There have been, to be sure, high-profile proponents of beauty as a guide to scientific truth. Perhaps the high priest of these, within physics at least, is British theoretical physicist Paul Dirac, for whom, “it is more important to have beauty in one’s equations than to have them fit experiment.” Admittedly his relativistic version of the Schrödinger equation for the electron contains symmetries that are not only mathematically elegant but also lead inexorably to the unforced emergence of electron spin and of the existence of anti-particles. It is easy to understand how exposure to such siren examples as this have beguiled two generations of Dirac’s successors into searching for the path of physical truth behind the doorway of mathematical beauty.


The community of “string-theory,” for example, stands starkly in this tradition, now possessing a five-fold mathematical theory that contains an unimaginably vast number of possible universes, but no testable experimental predictions whatsoever. No wonder that its critics such as physicist and writer Sabine Hossenfelder, in her book Lost in Math, warn that, “Beauty is a treacherous guide, and it has led physicists astray many times before … Physics isn’t math. It’s choosing the right math.” The implication is that “the right math” may not be the most aesthetically appealing, in spite of the opinions reflected in The Role of Aesthetics in Science. Hossenfelder is just one of a numerous and outspoken community of physicists who have, over several years, raised strong objections to the choice of the string-theorists to follow mathematical beauty rather than experimental evidence in guiding their program. The complaint is not purely methodological, but takes on moral aspects as well: surely science ought always to make contact with experiment? The duration, scope and wide discussion of these arguments is one reason to be surprised at the findings of The Role of Aesthetics in Science. The problematic example of string theory does not seem to have deterred most of the field from allowing beauty a continuing place as a guide to truth.


Widening perspective beyond physics shows that any resolution of the tangled contest between knowledge and aesthetics will need to move beyond that particular science, even beyond the sciences as a whole, for a similar chorus of discordant voices seems to emerge in every disciplinary context. Turning the flow of the argument slightly, the visual arts have long furnished an arena for disagreement over whether claims for beauty are demonstrably true or not.

**Data section:**
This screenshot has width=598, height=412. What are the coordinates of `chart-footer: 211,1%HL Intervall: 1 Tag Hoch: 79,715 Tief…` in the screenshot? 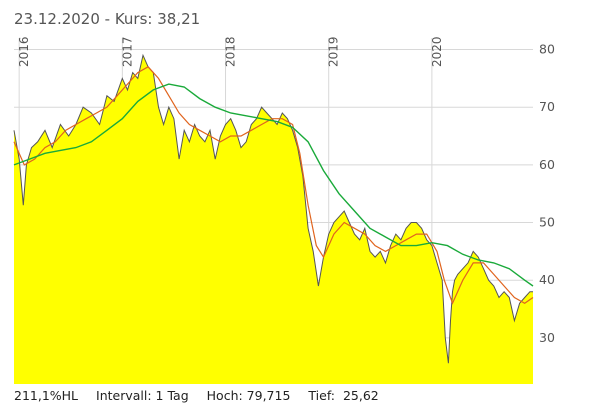 It's located at (206, 396).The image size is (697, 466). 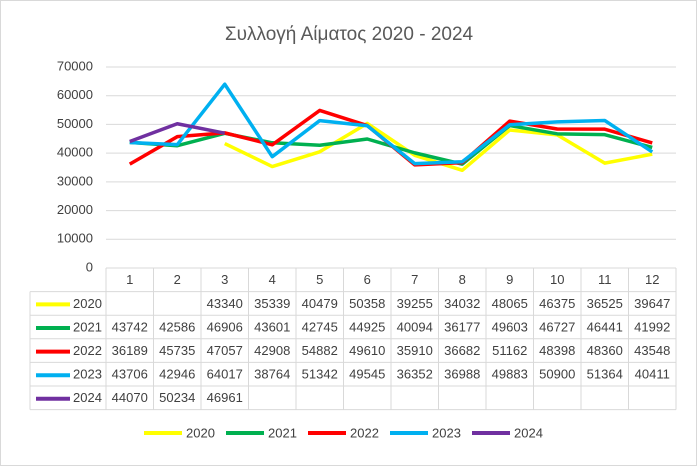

**Exercises:**
1. Name every person mentioned in the passage on beauty as a guide in physics.
2. Retype the part of the passage on beauty as a guide in physics that opens with the words containing "Widening perspective beyond" and closes with "true or not.".

**Expected results:**
1. Paul Dirac, Schrödinger, and Sabine Hossenfelder.

2.
Widening perspective beyond physics shows that any resolution of the tangled contest between knowledge and aesthetics will need to move beyond that particular science, even beyond the sciences as a whole, for a similar chorus of discordant voices seems to emerge in every disciplinary context. Turning the flow of the argument slightly, the visual arts have long furnished an arena for disagreement over whether claims for beauty are demonstrably true or not.